KANSAS CITY, Mo. – Chiefs defenders flying to the football proved a common sight throughout Sunday’s 33-3 win over the San Diego Chargers at Qualcomm Stadium.
And one particular play early in the second quarter from safety Eric Berry epitomized the defensive ferocity.
Facing a second-and-10 at the Chiefs’ 40-yard line, Chargers quarterback Philip Rivers hit wide receiver Stevie Johnson on a quick pass on the left side of the line of scrimmage. The play appeared to have promise, as two offensive linemen pulled in front of Johnson to block downfield.
Berry wasn’t deterred, however, and went low to shed the block of one lineman while maintaining balance to lunge forward and stop Johnson for a minimal 3-yard gain.
Coach Andy Reid offered high praise for Berry’s individual effort.
“That tackle he made on the quick screen, I thought was a superior play,” Reid said Monday in a conference call with Chiefs beat writers. “You just don’t see that very often where he goes underneath an offensive lineman, pops up and makes a tackle on a screen.

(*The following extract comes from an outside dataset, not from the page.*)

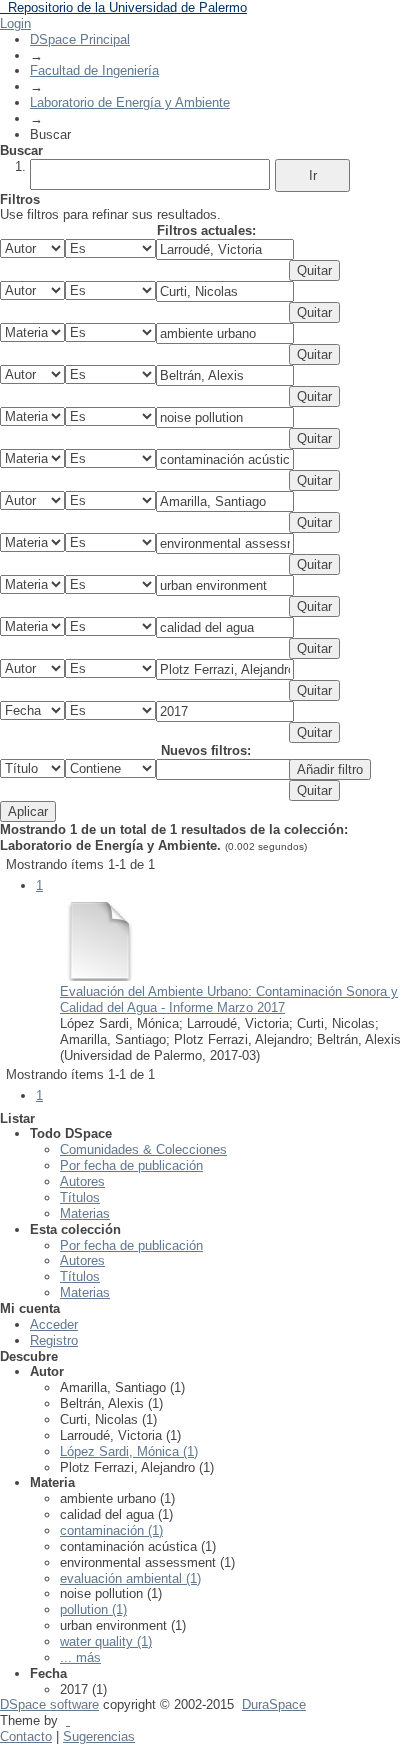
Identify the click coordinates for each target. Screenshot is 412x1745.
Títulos (80, 1197)
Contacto (26, 1736)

I mean, that was ninja-esque.”
Reid couldn’t be happier how far the former All-Pro and three-time Pro Bowl safety has come since initially being diagnosed with Hodgkin lymphoma on Nov. 24, 2014.
“I mentioned after the game,” Reid said, “I saw him back when he literally had the one hair coming out of his chin and he refused to shave that one hair – it was the only one he had. And telling me that he was going to play – that he was going to be back and better than ever.”
Berry, who finished Sunday’s game with a season-high eight tackles, stuck to his word and was declared cancer free on June 22 before returning to the team in time for training camp on July 27.
Reid admits it was difficult to believe at first based on what he observed of Berry undergoing treatments, but the faith didn’t waver.
“What your eyes tell you and what your heart tells you are two different things sometimes,” Reid said. “In my heart, I was hoping that that would happen and he’s done that. So he’s come back every week, he’s gotten a little bit better and he’s playing real good football right now.”
Berry’s 41 total tackles (36 solo) currently ranks fifth on the team. He also has two interceptions, which is tied for second-most on the team, and eight passes defensed.
FLIPPING THE FIELD
The Chargers average starting field position against the Chiefs was the 15.4-yard line, and much of that can be credited to punter Dustin Colquitt.
Colquitt booted four of his five punts inside the 20-yard line and finished the game with 203 yards punting, averaging 40.6 net yards.
“His ability to change field position, that was a major factor in that game,” coach Andy Reid said Monday. “He deserves some accolades there for that.”
The role of Colquitt and kicker Cairo Santos, who had five touchbacks Sunday, in flipping the field has afforded the Chiefs defense an advantage in recent weeks.
“It is, against powerful offenses like we’ve faced here the last few weeks here,” Reid said. “That becomes a factor. It’s tough to drive the length of the field each and every series. The percentages work against you. That part, I mentioned after the game – field position I think, is swayed in our favor and it’s due to those guys.”